[Excerpted records — start]

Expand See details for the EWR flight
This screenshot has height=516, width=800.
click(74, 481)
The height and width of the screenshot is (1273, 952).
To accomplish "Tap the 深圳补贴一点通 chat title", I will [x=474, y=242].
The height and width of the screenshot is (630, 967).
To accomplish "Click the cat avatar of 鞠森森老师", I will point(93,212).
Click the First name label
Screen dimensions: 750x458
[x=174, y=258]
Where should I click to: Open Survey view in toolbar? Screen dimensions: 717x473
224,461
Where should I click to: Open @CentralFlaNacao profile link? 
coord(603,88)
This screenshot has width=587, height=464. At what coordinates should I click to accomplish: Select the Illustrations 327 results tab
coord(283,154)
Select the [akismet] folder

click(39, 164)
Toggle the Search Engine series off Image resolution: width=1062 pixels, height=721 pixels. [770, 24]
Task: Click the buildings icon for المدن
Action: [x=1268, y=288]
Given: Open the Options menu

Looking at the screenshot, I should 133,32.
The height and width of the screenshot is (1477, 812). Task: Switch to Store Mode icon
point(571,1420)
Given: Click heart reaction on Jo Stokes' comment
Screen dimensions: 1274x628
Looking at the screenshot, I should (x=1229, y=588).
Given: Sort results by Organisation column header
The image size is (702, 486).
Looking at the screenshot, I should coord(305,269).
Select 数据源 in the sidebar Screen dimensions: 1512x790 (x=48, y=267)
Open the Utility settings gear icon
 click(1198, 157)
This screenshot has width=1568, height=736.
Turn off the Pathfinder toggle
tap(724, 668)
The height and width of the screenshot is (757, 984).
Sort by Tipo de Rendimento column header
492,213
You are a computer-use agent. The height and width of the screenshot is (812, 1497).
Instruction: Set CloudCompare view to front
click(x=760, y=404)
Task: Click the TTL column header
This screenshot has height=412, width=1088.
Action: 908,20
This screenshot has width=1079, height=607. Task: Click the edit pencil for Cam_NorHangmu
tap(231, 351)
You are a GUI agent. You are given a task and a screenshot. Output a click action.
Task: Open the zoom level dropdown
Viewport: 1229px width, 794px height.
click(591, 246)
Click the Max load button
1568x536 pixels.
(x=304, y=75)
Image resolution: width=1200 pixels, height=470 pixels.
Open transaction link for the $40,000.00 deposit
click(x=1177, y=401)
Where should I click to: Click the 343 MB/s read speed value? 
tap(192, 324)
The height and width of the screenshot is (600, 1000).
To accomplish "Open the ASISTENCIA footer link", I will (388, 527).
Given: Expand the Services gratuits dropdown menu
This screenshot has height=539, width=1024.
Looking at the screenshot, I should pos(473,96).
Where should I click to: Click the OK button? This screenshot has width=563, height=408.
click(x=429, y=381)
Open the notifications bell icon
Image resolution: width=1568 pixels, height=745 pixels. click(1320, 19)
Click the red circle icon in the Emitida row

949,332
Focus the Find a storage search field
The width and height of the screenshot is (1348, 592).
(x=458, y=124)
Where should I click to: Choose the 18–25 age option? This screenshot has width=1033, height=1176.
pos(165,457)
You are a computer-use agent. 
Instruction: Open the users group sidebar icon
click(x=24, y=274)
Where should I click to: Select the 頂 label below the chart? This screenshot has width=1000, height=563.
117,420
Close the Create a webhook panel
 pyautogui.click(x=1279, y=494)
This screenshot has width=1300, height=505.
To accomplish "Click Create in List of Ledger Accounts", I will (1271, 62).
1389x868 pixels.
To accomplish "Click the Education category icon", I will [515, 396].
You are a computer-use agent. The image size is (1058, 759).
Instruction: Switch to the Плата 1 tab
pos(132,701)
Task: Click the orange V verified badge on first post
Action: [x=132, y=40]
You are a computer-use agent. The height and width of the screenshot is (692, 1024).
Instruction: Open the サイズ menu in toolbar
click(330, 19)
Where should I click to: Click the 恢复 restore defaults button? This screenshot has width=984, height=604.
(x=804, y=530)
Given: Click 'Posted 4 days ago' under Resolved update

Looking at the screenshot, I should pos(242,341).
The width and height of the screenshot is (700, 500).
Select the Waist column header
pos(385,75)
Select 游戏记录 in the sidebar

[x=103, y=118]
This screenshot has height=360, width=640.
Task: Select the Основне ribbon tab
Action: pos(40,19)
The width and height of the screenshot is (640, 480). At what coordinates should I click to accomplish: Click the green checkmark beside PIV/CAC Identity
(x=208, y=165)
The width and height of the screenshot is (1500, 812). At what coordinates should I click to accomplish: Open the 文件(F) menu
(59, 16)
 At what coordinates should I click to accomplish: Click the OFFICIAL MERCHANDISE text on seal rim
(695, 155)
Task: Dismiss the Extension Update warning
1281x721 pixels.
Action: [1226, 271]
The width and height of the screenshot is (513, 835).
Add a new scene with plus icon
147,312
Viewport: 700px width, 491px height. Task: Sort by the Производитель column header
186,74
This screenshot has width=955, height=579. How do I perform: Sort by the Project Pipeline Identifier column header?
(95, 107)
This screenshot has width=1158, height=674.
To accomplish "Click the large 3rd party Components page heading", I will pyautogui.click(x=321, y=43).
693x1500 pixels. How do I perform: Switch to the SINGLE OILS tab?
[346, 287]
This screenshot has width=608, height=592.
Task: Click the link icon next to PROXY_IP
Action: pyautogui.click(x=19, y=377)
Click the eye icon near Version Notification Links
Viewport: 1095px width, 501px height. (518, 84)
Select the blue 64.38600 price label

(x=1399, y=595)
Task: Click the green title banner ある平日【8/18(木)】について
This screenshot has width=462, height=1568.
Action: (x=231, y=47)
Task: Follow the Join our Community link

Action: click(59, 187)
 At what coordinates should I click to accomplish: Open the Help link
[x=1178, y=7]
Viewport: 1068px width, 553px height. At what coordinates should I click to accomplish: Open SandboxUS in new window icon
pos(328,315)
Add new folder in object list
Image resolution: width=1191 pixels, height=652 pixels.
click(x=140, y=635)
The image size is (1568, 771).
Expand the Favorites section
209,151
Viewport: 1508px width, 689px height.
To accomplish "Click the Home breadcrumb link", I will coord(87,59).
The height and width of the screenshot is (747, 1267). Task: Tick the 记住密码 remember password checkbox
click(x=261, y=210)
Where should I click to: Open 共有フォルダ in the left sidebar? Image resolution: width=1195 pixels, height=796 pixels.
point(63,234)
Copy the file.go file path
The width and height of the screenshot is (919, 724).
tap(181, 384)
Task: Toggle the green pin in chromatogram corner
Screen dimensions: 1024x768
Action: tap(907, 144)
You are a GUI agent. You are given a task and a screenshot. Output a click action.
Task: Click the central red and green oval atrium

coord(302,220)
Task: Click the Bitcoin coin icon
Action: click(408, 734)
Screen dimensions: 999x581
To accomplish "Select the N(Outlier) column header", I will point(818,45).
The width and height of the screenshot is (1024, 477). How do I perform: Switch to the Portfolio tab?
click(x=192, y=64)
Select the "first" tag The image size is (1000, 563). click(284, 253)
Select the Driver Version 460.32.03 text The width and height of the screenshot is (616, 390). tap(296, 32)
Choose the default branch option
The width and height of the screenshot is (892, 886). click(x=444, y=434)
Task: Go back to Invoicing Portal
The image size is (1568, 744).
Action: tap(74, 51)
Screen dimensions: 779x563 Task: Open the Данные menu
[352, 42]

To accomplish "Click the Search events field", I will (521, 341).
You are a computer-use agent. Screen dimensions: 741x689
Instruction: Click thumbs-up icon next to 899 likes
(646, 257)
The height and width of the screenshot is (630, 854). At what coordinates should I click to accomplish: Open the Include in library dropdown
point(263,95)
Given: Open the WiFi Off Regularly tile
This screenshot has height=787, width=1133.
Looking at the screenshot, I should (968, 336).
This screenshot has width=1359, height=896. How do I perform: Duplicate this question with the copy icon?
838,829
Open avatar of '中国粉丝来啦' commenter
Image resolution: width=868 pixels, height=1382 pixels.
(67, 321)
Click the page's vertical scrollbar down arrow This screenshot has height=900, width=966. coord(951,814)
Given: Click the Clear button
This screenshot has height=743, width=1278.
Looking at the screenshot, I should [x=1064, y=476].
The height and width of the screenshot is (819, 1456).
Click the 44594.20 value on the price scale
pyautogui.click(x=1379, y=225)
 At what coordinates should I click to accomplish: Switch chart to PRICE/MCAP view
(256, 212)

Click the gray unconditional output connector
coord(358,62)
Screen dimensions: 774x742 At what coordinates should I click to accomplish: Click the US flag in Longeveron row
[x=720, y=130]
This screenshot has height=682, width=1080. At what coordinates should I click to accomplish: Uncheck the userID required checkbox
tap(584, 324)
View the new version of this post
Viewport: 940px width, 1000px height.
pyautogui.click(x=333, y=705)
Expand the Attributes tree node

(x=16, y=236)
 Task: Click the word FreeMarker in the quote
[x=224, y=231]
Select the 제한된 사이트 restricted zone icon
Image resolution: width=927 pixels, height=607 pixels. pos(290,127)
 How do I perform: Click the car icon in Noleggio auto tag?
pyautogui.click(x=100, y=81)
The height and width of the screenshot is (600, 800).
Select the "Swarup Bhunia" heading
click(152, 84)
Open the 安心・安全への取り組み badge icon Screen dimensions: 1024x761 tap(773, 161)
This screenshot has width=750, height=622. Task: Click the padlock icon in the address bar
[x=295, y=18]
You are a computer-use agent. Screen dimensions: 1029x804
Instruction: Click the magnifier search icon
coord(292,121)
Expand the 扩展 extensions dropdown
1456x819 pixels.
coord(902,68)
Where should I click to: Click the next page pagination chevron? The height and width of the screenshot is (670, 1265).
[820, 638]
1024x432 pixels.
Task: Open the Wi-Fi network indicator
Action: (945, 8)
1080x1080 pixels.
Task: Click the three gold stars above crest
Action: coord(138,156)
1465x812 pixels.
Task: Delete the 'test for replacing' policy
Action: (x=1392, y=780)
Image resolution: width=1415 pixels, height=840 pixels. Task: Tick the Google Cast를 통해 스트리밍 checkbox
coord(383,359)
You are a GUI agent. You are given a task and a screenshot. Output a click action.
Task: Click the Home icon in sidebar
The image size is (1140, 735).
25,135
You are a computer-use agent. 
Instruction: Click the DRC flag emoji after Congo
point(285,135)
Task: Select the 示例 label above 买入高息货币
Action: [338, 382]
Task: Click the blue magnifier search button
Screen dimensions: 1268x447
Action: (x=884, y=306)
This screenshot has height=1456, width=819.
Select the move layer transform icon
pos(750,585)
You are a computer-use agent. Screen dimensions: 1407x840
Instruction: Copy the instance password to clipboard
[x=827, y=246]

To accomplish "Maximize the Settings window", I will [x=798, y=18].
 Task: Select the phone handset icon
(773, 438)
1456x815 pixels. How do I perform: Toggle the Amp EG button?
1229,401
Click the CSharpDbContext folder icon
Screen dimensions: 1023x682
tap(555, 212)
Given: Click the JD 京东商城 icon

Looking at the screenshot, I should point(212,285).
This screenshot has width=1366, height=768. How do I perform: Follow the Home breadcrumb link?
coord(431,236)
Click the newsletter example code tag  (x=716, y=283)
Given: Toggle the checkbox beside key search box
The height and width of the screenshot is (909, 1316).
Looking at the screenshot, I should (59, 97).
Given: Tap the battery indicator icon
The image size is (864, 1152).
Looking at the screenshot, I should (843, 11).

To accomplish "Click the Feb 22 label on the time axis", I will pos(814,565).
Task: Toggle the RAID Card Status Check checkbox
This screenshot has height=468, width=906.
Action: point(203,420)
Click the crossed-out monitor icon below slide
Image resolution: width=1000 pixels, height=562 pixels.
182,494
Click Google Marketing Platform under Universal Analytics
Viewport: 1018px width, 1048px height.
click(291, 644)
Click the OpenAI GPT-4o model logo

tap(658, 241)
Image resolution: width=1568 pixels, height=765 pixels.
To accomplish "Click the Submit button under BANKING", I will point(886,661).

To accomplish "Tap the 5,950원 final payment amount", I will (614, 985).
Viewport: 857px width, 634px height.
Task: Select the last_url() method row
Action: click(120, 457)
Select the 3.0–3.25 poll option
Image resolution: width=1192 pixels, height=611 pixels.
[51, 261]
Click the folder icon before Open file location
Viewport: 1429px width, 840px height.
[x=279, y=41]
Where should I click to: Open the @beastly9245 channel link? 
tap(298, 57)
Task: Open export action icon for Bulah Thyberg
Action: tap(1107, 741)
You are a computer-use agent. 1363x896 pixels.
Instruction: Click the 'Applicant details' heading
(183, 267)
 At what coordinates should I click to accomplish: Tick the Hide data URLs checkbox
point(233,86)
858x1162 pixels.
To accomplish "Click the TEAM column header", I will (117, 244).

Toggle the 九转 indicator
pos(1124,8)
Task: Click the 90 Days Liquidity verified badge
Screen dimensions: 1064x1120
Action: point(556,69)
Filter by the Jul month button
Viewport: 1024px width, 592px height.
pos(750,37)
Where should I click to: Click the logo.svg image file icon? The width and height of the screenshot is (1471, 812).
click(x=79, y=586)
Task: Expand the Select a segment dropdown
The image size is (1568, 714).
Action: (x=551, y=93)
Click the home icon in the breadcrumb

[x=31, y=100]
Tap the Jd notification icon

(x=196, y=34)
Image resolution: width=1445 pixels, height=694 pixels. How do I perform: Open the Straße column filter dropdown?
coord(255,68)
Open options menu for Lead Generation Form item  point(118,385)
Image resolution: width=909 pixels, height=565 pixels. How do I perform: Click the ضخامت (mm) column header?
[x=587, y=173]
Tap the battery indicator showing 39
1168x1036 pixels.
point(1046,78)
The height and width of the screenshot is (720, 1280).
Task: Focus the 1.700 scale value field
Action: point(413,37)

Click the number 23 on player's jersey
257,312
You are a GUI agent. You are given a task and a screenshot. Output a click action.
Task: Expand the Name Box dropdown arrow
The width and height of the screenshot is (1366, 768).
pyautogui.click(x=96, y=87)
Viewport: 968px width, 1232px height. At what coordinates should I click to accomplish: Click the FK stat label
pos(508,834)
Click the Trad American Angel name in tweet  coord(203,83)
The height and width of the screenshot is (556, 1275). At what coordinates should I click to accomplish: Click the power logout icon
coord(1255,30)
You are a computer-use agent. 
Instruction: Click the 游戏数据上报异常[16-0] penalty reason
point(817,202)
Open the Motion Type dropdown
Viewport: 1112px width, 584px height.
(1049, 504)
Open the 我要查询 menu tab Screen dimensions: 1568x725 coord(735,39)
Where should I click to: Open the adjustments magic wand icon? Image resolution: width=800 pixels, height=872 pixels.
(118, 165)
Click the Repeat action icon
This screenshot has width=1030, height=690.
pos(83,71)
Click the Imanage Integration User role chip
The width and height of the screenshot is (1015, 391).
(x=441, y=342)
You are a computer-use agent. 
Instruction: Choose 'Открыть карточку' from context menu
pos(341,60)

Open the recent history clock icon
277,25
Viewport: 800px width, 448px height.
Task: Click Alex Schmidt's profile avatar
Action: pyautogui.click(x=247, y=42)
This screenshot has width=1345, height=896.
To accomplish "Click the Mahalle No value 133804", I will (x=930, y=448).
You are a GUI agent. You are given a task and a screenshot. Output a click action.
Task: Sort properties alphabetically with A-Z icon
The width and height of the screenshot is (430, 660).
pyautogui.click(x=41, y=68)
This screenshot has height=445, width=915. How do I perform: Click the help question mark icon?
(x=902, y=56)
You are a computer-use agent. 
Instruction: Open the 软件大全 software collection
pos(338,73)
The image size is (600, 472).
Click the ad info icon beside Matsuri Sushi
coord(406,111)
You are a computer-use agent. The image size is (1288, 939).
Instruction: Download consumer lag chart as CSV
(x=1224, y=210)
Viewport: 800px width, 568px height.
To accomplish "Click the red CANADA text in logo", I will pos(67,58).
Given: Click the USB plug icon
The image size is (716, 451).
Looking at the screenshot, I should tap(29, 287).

[Excerpted records — finish]

#### Task goal:
Scan the data above and copy each line containing the word "battery".

#### Output of the exercise:
Given: Tap the battery indicator icon
Tap the battery indicator showing 39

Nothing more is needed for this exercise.